A background in the performing arts has proved useful for a borough doctor.
Dr. Mary Gratch, an OBGYN doctor who celebrated 20 years recently at St. Barnabas Hospital, took a non-traditional route to medical school, studying and working as an actor before switching to medicine.
Dr. Gratch was featured in New York Times article in 1992 that profiled medical students who had taken unorthodox paths to professions, and she said the world is a better place for her decision to switch careers.
Her thespian desires lured her to New York where she landed an opportunity to perform with the classical theater company, Jean Cocteau Repertory, that performed Shakespearian and Restoration-era plays from the 17th century.
“After two years, I realized that I wasn’t really happy acting,” said Gratch.
She then took a clerical job at Columbia University to qualify for a tuition break for its post-baccalaureate program. The courses she took would prepare her for medical school admission.
By this time she was in her thirties, she said, noting that she was the second oldest student in her class.

Extracted data entries:

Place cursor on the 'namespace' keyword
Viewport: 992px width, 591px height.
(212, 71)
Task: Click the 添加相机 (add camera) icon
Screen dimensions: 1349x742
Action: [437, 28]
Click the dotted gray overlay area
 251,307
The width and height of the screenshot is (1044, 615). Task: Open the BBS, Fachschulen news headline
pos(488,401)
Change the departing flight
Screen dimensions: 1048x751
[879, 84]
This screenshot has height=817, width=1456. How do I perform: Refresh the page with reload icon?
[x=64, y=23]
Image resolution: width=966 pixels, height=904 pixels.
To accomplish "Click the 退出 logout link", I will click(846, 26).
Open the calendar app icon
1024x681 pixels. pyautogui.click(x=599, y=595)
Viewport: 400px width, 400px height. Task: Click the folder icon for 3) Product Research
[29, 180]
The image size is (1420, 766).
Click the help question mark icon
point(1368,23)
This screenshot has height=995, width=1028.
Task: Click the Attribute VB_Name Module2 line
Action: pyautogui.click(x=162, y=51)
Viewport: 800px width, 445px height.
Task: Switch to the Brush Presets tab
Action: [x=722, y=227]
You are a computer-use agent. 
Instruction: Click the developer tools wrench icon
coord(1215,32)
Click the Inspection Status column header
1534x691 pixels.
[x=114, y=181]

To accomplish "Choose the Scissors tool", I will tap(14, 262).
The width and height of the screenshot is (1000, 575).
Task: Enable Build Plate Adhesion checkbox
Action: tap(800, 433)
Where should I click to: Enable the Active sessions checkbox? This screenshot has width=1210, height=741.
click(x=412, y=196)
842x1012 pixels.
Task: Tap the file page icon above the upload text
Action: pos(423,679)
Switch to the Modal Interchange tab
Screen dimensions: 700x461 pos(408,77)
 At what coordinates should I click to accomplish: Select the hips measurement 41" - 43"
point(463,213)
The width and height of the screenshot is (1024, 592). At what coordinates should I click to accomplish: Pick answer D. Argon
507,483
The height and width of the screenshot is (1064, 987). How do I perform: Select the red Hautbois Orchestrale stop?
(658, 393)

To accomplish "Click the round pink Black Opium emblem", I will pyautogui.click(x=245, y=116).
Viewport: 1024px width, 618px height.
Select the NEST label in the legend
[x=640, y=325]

*EXERCISE DESCRIPTION*: In the text on Dr. Mary Gratch, why did she take a clerical job at Columbia University?

*WRITTEN REPLY*: She took it to qualify for a tuition break for its post-baccalaureate program.